Feelings just vanishing over night?

  • JayneCobb

    Posts: 709

    Nov 30, 2008 6:38 PM GMT
    Kinda long, sorry.

    So I dated a guy about a year ago for about 2 months, not that long. The only reason we ended up splitting was because he had to move to PA for school. We both still had feelings for each other but when I found out he had been lying to me about what grade he was in and what school he was attending I got extremely mad. Mad enough that I refused to speak to him for a while.

    The feelings where still there during this entire time, and he came back to Michigan this past week and I decided to give him a second chance. We did the whole dinner and movies thing and I was really happy and excited about being back together.

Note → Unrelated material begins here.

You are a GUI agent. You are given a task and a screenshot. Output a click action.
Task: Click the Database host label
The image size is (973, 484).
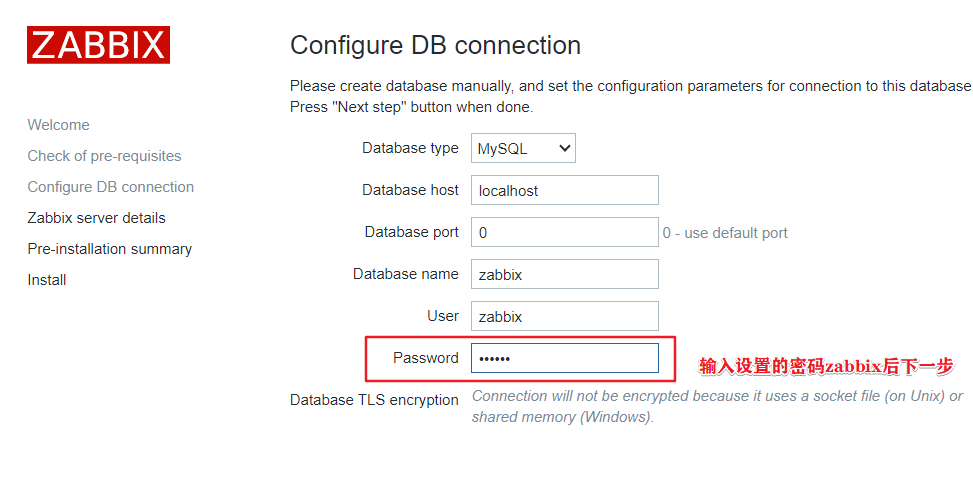coord(410,190)
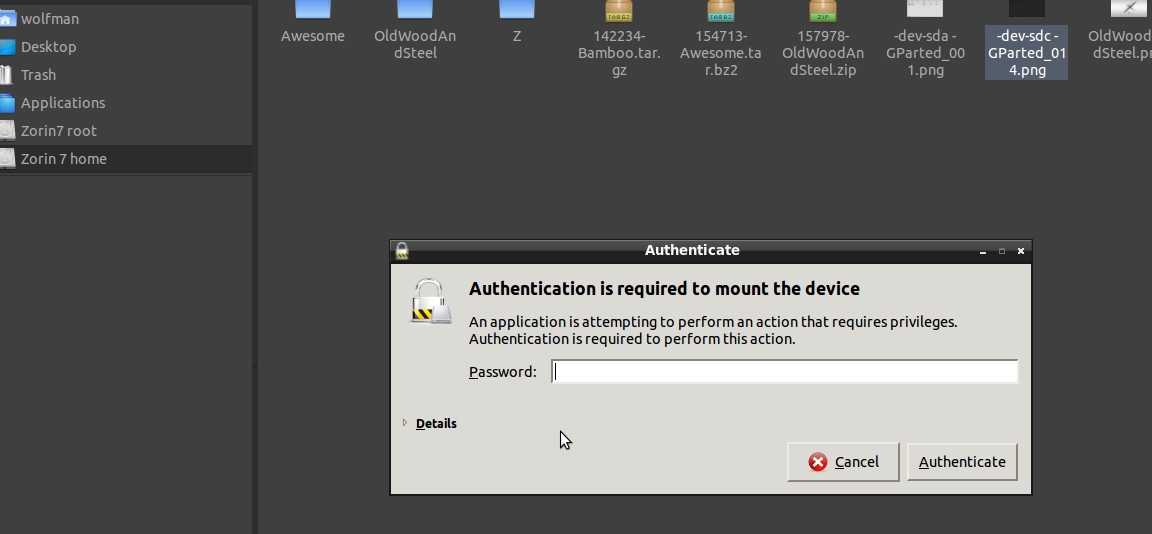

    Now the problem, I woke up the other day and realized that my feelings for him had completely disappeared, just vanished, and I feel horrible for it. This guy loves me; he accidently (and I don’t even think he noticed) let it slip when we were falling asleep at my place the other day. Not only that, you can just see his emotions on his face as well. He cares about me so much and I don't feel anything for him anymore.

    He sent me a drunken email last night about how his brother got back together with a girl that he liked, and she purposely dumped him to get back at him and he said that I would never do that I’m to good of a person. I wouldn’t ever do that to someone but I fell as though if I dump him, that is what I will come across as.

    (The email also contained a story about him in Ann Arbor and beating the shit out of a guy who tried to have sex with him when he was drunk, he was feeling him up and what not. He went to jail for assault and battery, I never heard that story till now.)

    I don't know what to do on this one and could really use some RJ advice icon_confused.gif

  • Posted by a hidden member.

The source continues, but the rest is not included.